Power loss is I2R - 100 * 100 * 0.01
= 100 W
Power loss across IGBT = V2/R. V across IGBT = V across Diode = 0.7.
R for IGBT = 0.02 ohm
So loss is 0.7 * 0.7 / 0.02 = 24.5W
Total loss is 100 + 24.5 is 124.5 W

But they've done something like:
No current through IGBT
Conduction loss = VtIav + Irms2Ron
= 0.7 * 100 + 1002 * 0.01 = 170W.

Why did they do V * T + I2R? Shouldnt they do either one? and i'm not sure which one.

2. Sep 26, 2016

### Staff: Mentor

Look at the VI curve for the diode.

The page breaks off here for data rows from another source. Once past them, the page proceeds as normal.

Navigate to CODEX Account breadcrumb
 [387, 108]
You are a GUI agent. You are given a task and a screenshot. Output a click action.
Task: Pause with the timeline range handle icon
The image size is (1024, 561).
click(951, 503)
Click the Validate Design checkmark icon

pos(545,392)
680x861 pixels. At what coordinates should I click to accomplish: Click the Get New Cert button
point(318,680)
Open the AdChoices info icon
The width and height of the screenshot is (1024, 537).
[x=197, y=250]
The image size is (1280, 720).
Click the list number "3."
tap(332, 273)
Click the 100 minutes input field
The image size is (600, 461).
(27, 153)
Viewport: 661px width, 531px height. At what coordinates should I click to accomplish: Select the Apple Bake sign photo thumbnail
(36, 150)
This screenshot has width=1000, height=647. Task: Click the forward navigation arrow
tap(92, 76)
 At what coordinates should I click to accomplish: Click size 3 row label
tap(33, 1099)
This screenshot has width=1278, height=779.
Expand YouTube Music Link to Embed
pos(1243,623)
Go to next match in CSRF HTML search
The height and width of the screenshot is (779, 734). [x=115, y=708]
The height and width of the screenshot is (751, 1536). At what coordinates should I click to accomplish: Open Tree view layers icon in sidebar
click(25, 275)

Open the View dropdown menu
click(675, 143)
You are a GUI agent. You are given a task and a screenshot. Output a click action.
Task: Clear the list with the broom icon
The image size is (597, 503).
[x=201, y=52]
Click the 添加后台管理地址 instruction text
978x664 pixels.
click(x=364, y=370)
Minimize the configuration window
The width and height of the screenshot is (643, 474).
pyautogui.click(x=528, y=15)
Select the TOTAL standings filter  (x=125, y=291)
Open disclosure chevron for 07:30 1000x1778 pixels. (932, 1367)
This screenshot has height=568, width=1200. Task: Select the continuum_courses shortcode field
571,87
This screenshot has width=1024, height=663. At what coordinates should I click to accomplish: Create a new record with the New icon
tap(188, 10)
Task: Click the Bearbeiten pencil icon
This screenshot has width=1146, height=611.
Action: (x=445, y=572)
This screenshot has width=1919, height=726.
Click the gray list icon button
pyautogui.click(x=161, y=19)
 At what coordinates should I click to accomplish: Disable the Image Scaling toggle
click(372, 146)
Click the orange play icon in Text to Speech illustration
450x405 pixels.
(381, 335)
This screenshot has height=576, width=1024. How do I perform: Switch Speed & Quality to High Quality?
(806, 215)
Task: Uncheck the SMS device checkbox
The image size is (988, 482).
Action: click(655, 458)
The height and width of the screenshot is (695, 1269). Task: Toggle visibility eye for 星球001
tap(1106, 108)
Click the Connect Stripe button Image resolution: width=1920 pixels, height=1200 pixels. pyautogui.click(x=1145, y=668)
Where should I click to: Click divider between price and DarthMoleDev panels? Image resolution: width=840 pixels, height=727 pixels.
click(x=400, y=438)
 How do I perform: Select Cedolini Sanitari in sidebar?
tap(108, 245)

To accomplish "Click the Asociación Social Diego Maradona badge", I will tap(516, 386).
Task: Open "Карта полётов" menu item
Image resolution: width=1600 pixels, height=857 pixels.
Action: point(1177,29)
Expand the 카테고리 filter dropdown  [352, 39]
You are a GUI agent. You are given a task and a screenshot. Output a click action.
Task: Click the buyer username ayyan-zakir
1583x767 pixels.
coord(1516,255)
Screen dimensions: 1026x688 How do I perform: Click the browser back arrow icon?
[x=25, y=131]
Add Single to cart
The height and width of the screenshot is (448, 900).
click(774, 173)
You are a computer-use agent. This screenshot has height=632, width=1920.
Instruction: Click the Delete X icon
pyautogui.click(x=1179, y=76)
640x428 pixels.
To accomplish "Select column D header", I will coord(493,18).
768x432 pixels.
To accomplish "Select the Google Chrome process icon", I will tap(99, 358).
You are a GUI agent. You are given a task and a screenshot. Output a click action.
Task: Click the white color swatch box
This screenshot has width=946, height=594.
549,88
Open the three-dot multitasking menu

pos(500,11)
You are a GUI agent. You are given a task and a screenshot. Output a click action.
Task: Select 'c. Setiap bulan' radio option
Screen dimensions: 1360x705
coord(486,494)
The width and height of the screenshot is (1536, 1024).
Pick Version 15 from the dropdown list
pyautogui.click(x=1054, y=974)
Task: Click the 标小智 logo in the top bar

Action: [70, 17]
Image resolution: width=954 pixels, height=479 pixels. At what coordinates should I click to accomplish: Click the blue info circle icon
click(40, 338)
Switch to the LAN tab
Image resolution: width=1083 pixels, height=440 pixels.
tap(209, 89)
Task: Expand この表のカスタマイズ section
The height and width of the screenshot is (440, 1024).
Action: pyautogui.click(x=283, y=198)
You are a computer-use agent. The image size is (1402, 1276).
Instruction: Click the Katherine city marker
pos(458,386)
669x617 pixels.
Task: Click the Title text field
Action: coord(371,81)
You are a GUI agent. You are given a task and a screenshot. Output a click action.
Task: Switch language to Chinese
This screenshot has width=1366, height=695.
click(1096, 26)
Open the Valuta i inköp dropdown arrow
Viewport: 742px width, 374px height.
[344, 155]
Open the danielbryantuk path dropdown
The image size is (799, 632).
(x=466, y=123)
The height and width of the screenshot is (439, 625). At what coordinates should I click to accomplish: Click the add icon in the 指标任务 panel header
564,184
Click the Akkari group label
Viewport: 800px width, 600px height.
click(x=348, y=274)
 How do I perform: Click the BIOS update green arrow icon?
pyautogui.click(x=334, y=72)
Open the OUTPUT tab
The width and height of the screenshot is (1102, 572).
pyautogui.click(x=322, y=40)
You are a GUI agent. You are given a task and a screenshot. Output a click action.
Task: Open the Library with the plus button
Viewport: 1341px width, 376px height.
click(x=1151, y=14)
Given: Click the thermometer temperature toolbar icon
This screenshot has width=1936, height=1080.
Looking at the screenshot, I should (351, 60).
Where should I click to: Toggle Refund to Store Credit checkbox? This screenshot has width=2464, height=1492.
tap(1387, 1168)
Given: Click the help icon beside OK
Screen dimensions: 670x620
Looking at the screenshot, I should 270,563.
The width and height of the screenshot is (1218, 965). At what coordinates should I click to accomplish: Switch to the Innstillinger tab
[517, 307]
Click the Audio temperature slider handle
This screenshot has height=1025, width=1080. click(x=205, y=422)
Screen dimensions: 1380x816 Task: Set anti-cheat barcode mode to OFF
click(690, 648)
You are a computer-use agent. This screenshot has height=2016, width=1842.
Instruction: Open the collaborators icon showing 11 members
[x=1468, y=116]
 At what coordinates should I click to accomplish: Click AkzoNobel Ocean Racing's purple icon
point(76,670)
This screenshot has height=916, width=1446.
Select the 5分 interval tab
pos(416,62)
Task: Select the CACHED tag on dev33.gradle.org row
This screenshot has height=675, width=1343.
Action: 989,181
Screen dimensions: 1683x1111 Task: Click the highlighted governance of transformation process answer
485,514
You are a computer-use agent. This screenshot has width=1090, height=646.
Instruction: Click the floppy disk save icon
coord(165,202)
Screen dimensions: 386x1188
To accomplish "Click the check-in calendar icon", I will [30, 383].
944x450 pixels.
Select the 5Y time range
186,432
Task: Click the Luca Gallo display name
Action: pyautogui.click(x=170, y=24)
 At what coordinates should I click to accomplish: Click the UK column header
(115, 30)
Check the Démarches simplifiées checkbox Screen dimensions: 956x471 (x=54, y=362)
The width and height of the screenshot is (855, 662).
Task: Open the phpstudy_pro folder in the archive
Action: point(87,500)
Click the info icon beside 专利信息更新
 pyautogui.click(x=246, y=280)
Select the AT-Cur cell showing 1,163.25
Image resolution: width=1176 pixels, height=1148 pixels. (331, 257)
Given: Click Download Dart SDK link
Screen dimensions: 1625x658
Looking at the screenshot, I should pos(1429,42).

As the current increases the potential drop across the diode junction will increase beyond 0.7 V. So the effective resistance of the diode rises and the power loss increases, too.

See if you can't write an expression for the junction potential drop versus current.

3. Sep 26, 2016

### jaus tail

Oh yeah... (v2-v1)/(i1-i1) = .01

So (v2 - 0.7 / (100 - 0) = .01
This gives V2 as 1.7 V.
So power loss is V * I = 1.7 * 100 is 170 W.
Well we get same answer. I guess the way the book has gone about solution is confusing.

4. Sep 26, 2016

### Staff: Mentor

Good.

They chose to treat the diode as two components in series. The first being the fixed potential drop 0.7V and the second a resistance. They summed the power associated with each.